Excerpt to read -
============
The first song completed during the initial sessions in late 1993 was the band's debut single "Mark", with what would be the follow-up single, "Dolphin", recorded in early 1994. "Dolphin" was the earliest song written by the band to be included on the album and, when issued as a single in June 1994, it would be the only single release from Change Giver that Banks was not involved in writing. Although the band's third single, "Speakeasy", went on to become their highest-charting release from the album, it was initially composed with the intention for it to be included as a b-side on a future single release. The song was written in-studio towards the end of the album sessions over the course of a day, and recorded the day after. Noting the group's decision to record the track so quickly after it was written, Banks explained that this was done "just to get it down straight away without thinking about whether it was good or not".

==Critical reception==

Change Giver received mixed to positive reviews upon release, with some critics finding it to be a respectable debut album for a young, upcoming band, but that it mainly served as an indication that the group were capable of bettering it in future releases. Angela Lewis, writing for The Independent in October 1994, described the group as "roguishly disarming youth popsters" who, despite having "a bravado whiff of ridiculous self assurance that's straight out of Blur's 1992 patent", had something worthwhile to offer with the release of their debut album. She went on to note the band's Britishness, and found similarities with the Smiths in their music: "At the heart of Shed Seven's appeal is their memorable way with a glucose-centred pop tune (many sweat at it but few can actually pull it off) in songs like 'Mark' and 'Dolphin'. Plus, there's the ghost of The Smiths in the Sheddoes chiming chords, putting in a friendly, but not too overwhelming, appearance." Ian Gittins of Melody Maker also noted a similarity with the Smiths, via a "tenuous link" found in the lyrics written by Shed Seven's frontman, Rick Witter, who he thought had "an ear for Morrissey-esque homely homilies". He described the album as "spasmodically exciting and uplifting", but found it to be too orthodox a record overall to be able to "term it a 'classic'". He also drew comparisons with both Radiohead and Oasis, and highlighted "Dirty Soul" and "Long Time Dead" as the album's standout tracks: "Viewed as a chipper, cocky collection of brassy northern pop songs, Change Giver scores a resounding... seven out of 10. 'Dirty Soul', the opener, is the kind of choppy, fuzzy rollercoaster ride Shed Seven are good at and 'Long Time Dead' is a supremely catchy angst fest à la 'Creep'".
============
Objective A - List every band other than Shed Seven that the Change Giver excerpt names.
Objective B - Summarize the Change Giver excerpt in two sentences.
Objective C - Resume the excerpt on Change Giver and its critical reception, picking up after its final sentence.

Material -
============
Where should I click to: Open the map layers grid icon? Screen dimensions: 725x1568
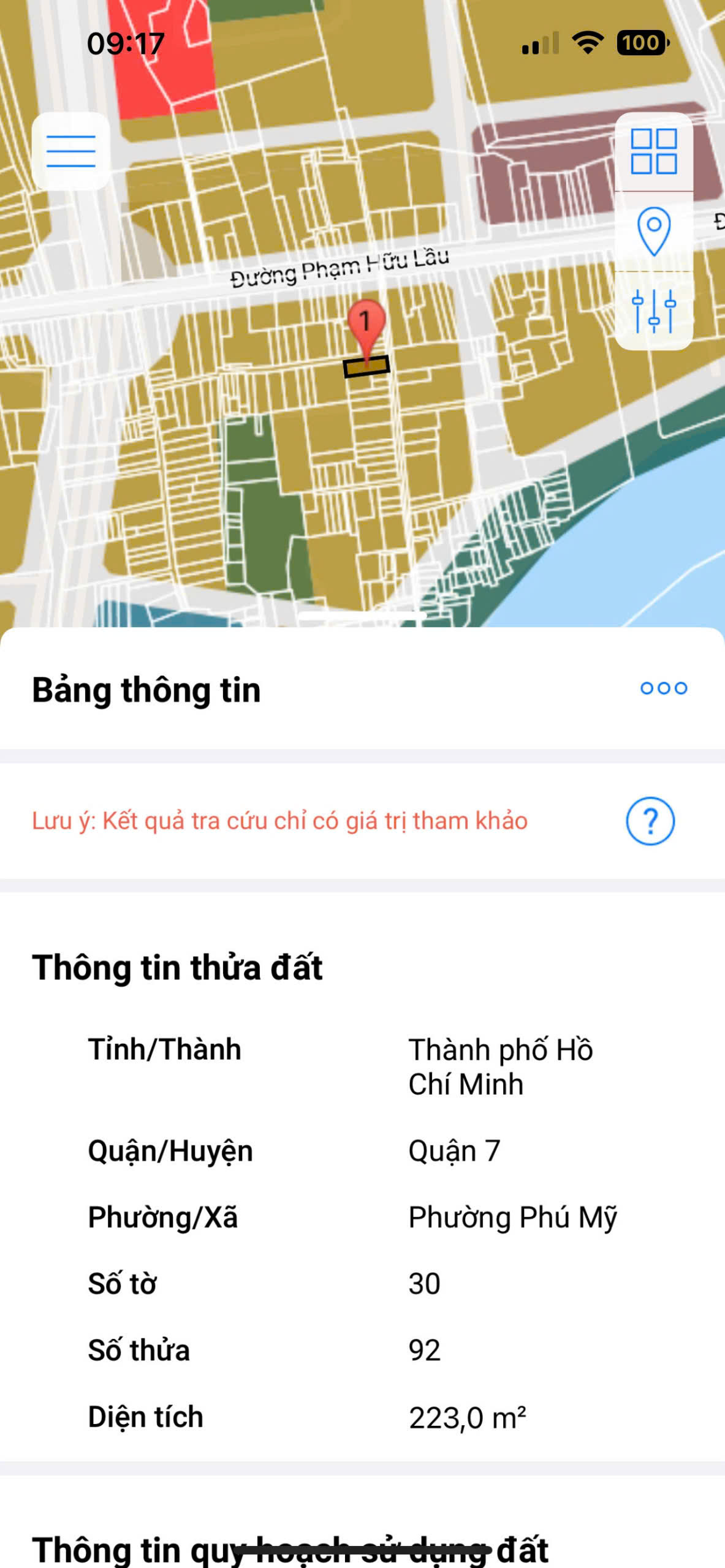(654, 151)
============
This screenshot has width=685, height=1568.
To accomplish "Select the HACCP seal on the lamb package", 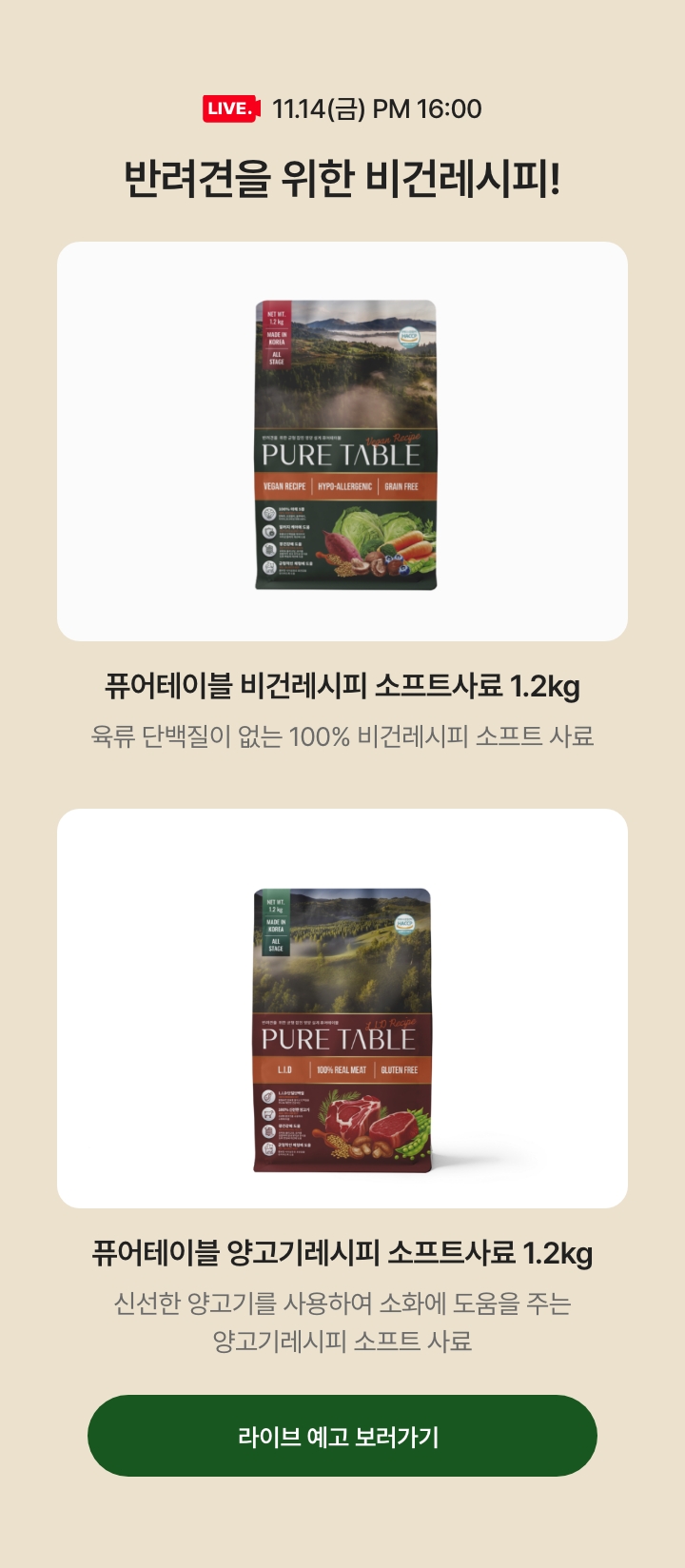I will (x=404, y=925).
============
Written response A - Blur, the Smiths, Radiohead, Oasis

Written response B - The album's songs were recorded from late 1993 into 1994, with "Mark" finished first and "Speakeasy," first meant as a b-side, written and recorded over two days near the end of the sessions. Change Giver drew mixed to positive reviews, with critics at The Independent and Melody Maker noting echoes of the Smiths and singling out songs such as "Mark," "Dolphin," "Dirty Soul" and "Long Time Dead."

Written response C -
Qs Martin Aston noted that Shed Seven had "enjoyed an arresting development to date", when reviewing Change Giver in October 1994. He remarked on the group's knack of "covering different bases" throughout the record, and surmised that they "neatly mirror the original mod tendency to expand in the direction of acid rock". Singling out "Dolphin" as one of the album's highlights, he labelled the song "a memorably chunky slice of Northern pop scruff", and went on to claim that "Speakeasy" was "even better". The latter track was also praised by Selects Roy Wilkinson, who stated that "the inclusion of a song as poutingly self-confident as 'Speakeasy' shows that Shed Seven can cut the mustard". He chose the deftness of "Ocean Pie" and the "I Am the Resurrection"-esque "On an Island with You" as other notable tracks, but found most of the songs on the record to have more in common with the sound of "Dolphin"—a track that he described as a "clanking half-tune". Deeming the album's shortcomings to be "no felony" when considering the band's youthful age, Wilkinson concluded that there was "enough here to show they could soon make a record to dwarf this one." Craig McLean of Vox thought that Change Giver managed to "transcend" the connotations with Oasis and the New Wave of New Wave scene that faced Shed Seven prior to the record's release. He compared "Dolphin" to the "tom-tom frothiness" of the Jack Rubies, noted a Byrds-like vocal interplay in "Speakeasy", and declared that the album "rides off into the sunset with the eight-minute riff-a-thon 'On an Island with You'." Music Week gave Change Giver a four out of five rating, and stated that it comprised "tight ensemble playing and a soul-tinged, mod-pop cool that is built to last."

Professional ratings
Review scores
| Source | Rating |
| AllMusic | Star |
| Music Week | 4/5 |
| NME | 7/10 |
| Q | Star |
| Select | Star |
| Smash Hits | 5/5 |
| Volume | (Positive) |
| Vox | 7/10 |

===Accolades===

| Publication | Country | Accolade | Year | Rank |
|---|---|---|---|---|
| Melody Maker | United Kingdom | Best 40 Albums of the Year | 1994 | 38 |
| NME | United Kingdom | Top 50 Albums of the Year | 1994 | 29 |
| Rocksound | France | Best 50 Albums of the Year | 1994 | 46 |
| Select | United Kingdom | Best 50 Albums of the Year | 1994 | 48 |

==Promotion==
===Tours and festivals===
Shed Seven undertook four UK tours throughout 1994 in support of the album and its singles, including a student-organised gig at St. Cuthbert's Roman Catholic School in Rochdale on 16 May. On 9 June, they played at the Heineken Music Festival at Avenham Park, Preston, along with Inspiral Carpets and Baby Chaos. They featured on the bill of 1994's Reading music festival on 27 August, performing a set on the Melody Maker Stage headlined by Madder Rose. In November 1994, they embarked on a seven-date tour of France, beginning in Lille at the Aeronef on 2 November and ending at the Festival Be Bop'n Roll in Le Mans on 10 November. The tour was part of a small series of shows organised by Les Inrockuptibles magazine, and featured a number of other British acts, including Echobelly and Gene. In February 1995, they returned to France to perform an eight-date tour with support from Dodgy, and the following Summer they appeared at some of the UK's largest music festivals, including Glastonbury, where they played on the NME Stage on 23 June, T in the Park on 6 August, and again at Reading, where they performed on the Main Stage on 26 August.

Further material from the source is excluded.